Aufgaben>
A) Was studierte Roman laut dem Auszug an der Universität von Charkiw?
B) Schreibe aus dem Auszug den Abschnitt ab, der bei „Ich habe mit“ beginnt und bei „die russische Armee.“ endet.

Aber natürlich gelten die Ausnahmen nur für eine kleine Minderheit. Das bedeutet: Die meisten Familien, die dem Krieg entfliehen, tun dies ohne ihre Ehemänner, Väter, Söhne, Brüder oder Freunde. Einige von ihnen sind zunächst in westliche Landesteile geflüchtet, wo die Situation etwas stabiler, aber auch gefährlich ist. Auch dort ist demnach ihr Leben und das ihrer Angehörigen bedroht.
Ich habe mit einigen dieser Menschen, die noch in der Ukraine sind, über ihre Lage gesprochen. Natürlich zieht es nicht alle jungen Männer an die Front, viele haben verständlicherweise Angst oder fühlen sich nicht ausreichend vorbereitet für den Kampf gegen die russische Armee.
Roman (20) studierte Kunst und Theater-Regie an der Universität von Charkiw. Seit mehr als drei Wochen sucht er mit seiner Mutter und seiner Großmutter in den U-Bahnschächten der Stadt Schutz vor den Bombenangriffen der Russen.

Einträge zu Zielkoordinaten

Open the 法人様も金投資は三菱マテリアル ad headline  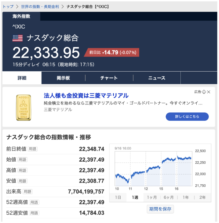[x=86, y=96]
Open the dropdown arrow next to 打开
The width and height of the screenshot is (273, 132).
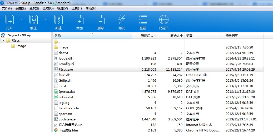[x=22, y=19]
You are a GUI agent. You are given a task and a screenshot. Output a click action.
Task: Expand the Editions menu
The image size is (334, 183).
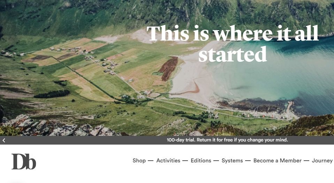(201, 161)
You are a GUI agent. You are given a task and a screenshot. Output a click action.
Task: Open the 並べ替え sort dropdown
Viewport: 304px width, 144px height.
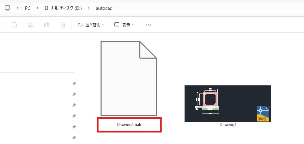pyautogui.click(x=91, y=25)
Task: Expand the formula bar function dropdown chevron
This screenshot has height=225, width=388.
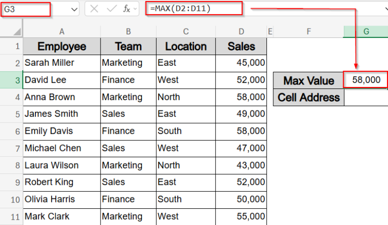Action: 135,9
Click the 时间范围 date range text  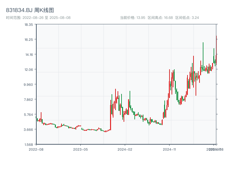38,18
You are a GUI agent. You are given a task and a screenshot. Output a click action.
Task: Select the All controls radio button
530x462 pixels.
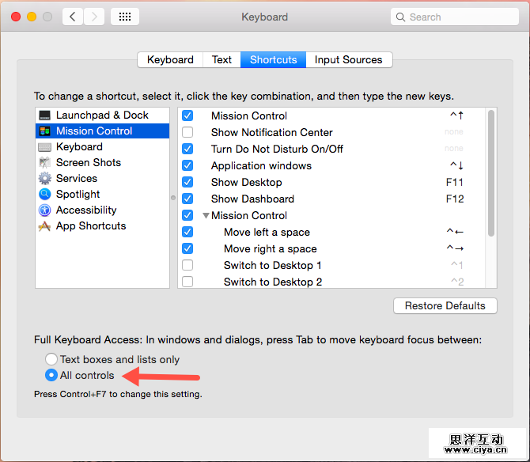tap(51, 375)
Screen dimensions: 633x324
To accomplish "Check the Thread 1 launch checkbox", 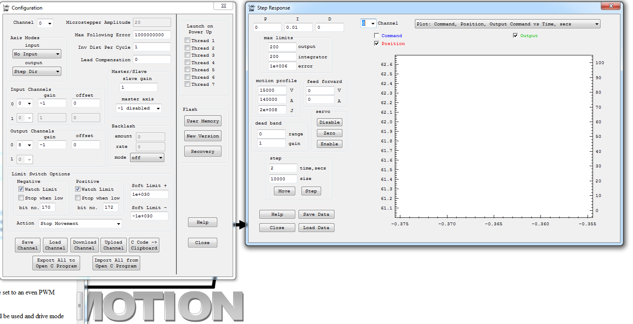I will [x=187, y=41].
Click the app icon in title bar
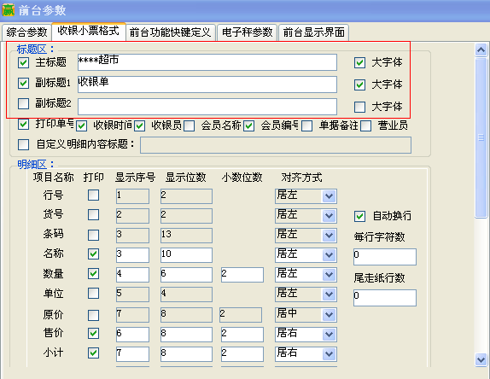Viewport: 490px width, 379px height. pos(9,9)
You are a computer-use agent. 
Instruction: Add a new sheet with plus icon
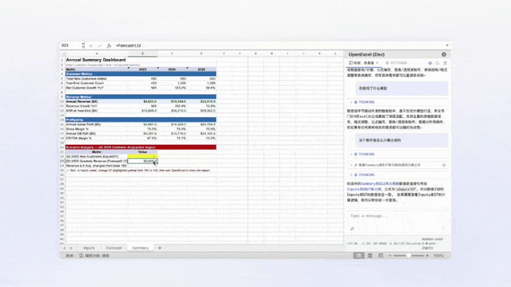coord(160,248)
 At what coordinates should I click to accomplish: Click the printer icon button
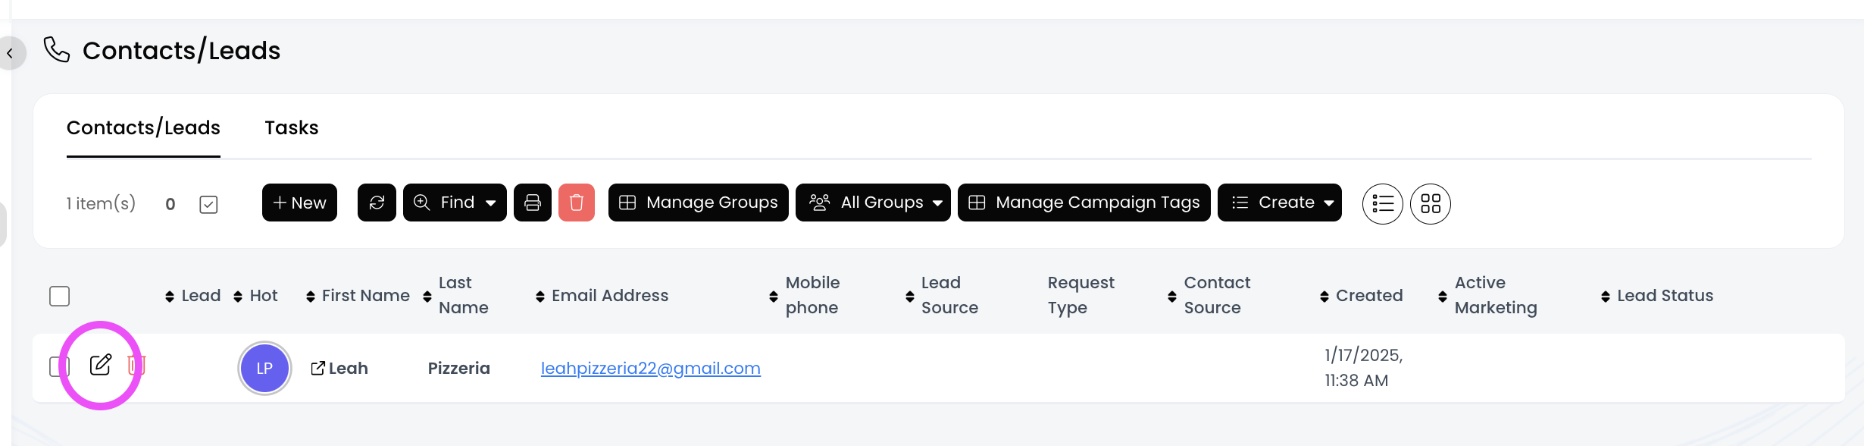pyautogui.click(x=533, y=203)
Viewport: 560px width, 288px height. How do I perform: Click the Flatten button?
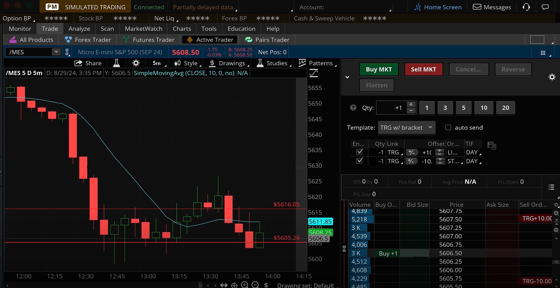pyautogui.click(x=377, y=85)
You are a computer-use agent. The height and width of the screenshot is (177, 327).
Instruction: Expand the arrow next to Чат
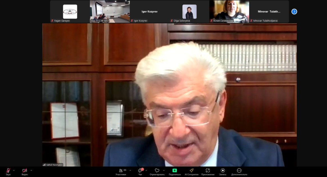point(146,170)
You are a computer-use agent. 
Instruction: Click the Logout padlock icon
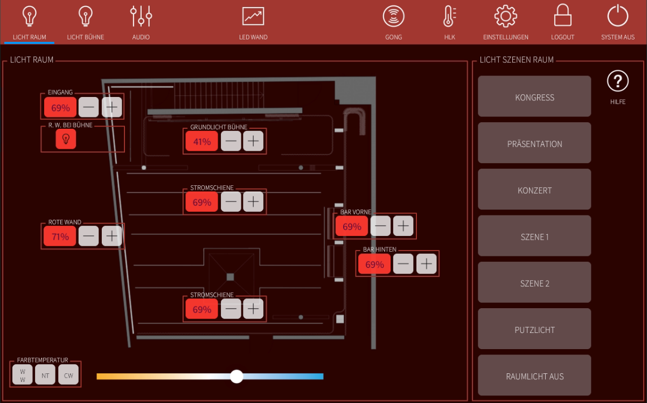tap(562, 17)
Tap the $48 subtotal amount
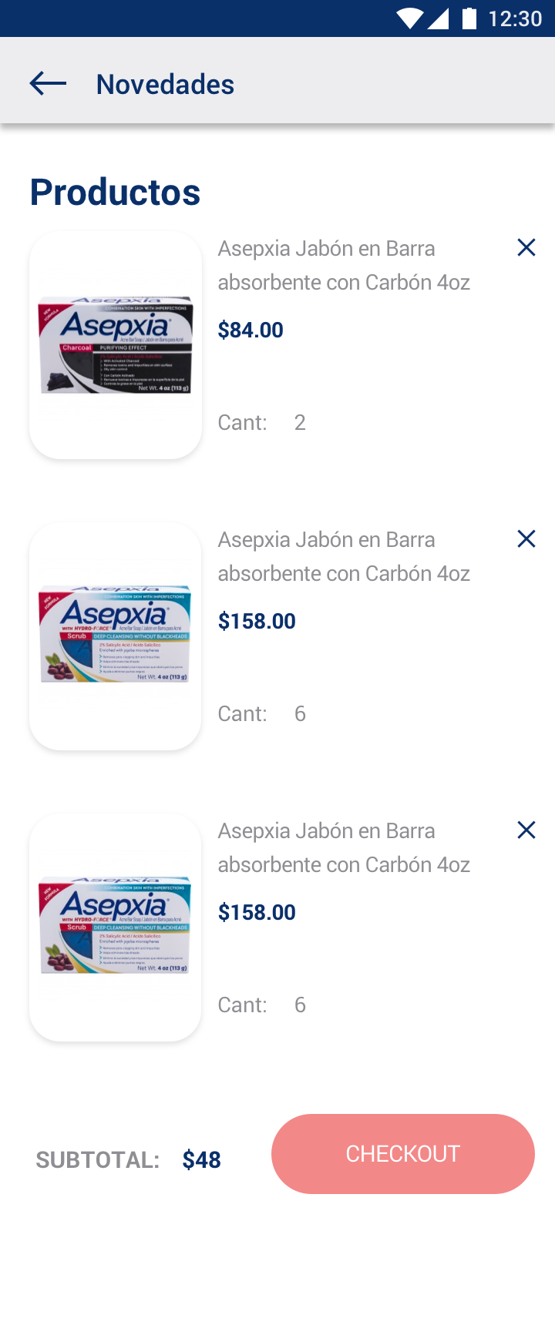This screenshot has width=555, height=1325. pyautogui.click(x=202, y=1159)

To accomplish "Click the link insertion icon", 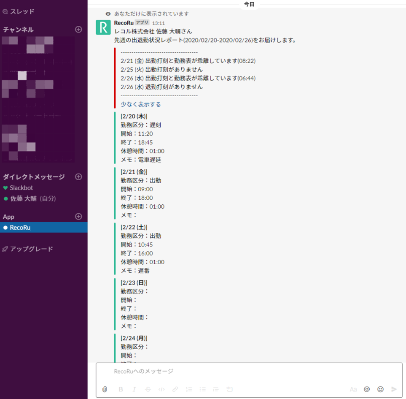I will [175, 389].
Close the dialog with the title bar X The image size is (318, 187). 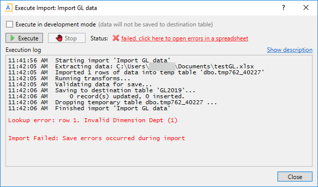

Antworten>
A) Kunst und Theater-Regie.

B)
Ich habe mit einigen dieser Menschen, die noch in der Ukraine sind, über ihre Lage gesprochen. Natürlich zieht es nicht alle jungen Männer an die Front, viele haben verständlicherweise Angst oder fühlen sich nicht ausreichend vorbereitet für den Kampf gegen die russische Armee.